O Sindicato de Hotelaria do Porto disse esta segunda-feira à Lusa ter recebido da Autoridade para as Condições do Trabalho (ACT) a garantia de que não instruiu o restaurante Miradouro Ignez, no Porto, a não reintegrar funcionários despedidos.

Francisco Figueiredo, do Sindicato de Hotelaria do Norte, denunciou que "no sábado o sócio-gerente da sociedade Varandas Nómadas, Mário Gregório, recusou-se, na presença de dirigentes sindicais, a reintegrar os três trabalhadores imigrantes do restaurante despedidos na véspera" alegando ter "recebido instruções da ACT nesse sentido".

Explicando que logo na altura o "sindicato mostrou desconfiança" pelo argumento utilizado pelo gerente do restaurante, o sindicalista lembrou que "os trabalhadores já trabalham há mais de um ano no restaurante e têm a sua situação sinalizada na Segurança Social e na ACT", razão pela qual foi "solicitada uma reunião com caráter de urgência" àquela instituição, que "decorreu hoje de manhã".

Reunimos esta manhã com a inspetora da ACT, Maria José, que é quem está com este caso, e foi-nos garantido não ter sido dada qualquer indicação ao patrão de que os funcionários não poderiam trabalhar", revelou o sindicalista, dando ainda conta da intenção da inspetora de "nos próximos dias voltar ao restaurante".

E prosseguiu: "ela confirmou ter ido ao estabelecimento em dezembro de 2018, ter levantado autos à empresa por trabalho ilegal e clandestino e que só ela poderia ter dito algo ao patrão, o que não aconteceu".

Ainda segundo Francisco Figueiredo, a inspetora da ACT "concordou que o despedimento é ilícito".

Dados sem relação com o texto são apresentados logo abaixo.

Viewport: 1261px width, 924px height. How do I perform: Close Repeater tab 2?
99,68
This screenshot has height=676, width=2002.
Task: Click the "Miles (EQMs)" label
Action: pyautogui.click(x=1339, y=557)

O sindicato vai acionar "judicialmente a empresa visando a reintegração dos trabalhadores" ao mesmo tempo que prevê realizar "no sábado, a partir das 15:30, uma vigília em frente ao restaurante para denunciar a situação".

Segundo Francisco Figueiredo, os três trabalhadores "foram impedidos na sexta-feira de entrar ao serviço, por terem sido despedidos", situação que se "repetiu no sábado" após o sindicato ter "proposto à empresa a reintegração dos trabalhadores no seu posto e local de trabalho sem quaisquer condições".

Dos oito trabalhadores que cumpriram dois dias de greve na semana passada permanecem "apenas cinco a trabalhar no restaurante", acrescentou o sindicalista.

A Lusa tentou obter uma reação da ACT e do gerente do restaurante, mas até ao momento não foi possível.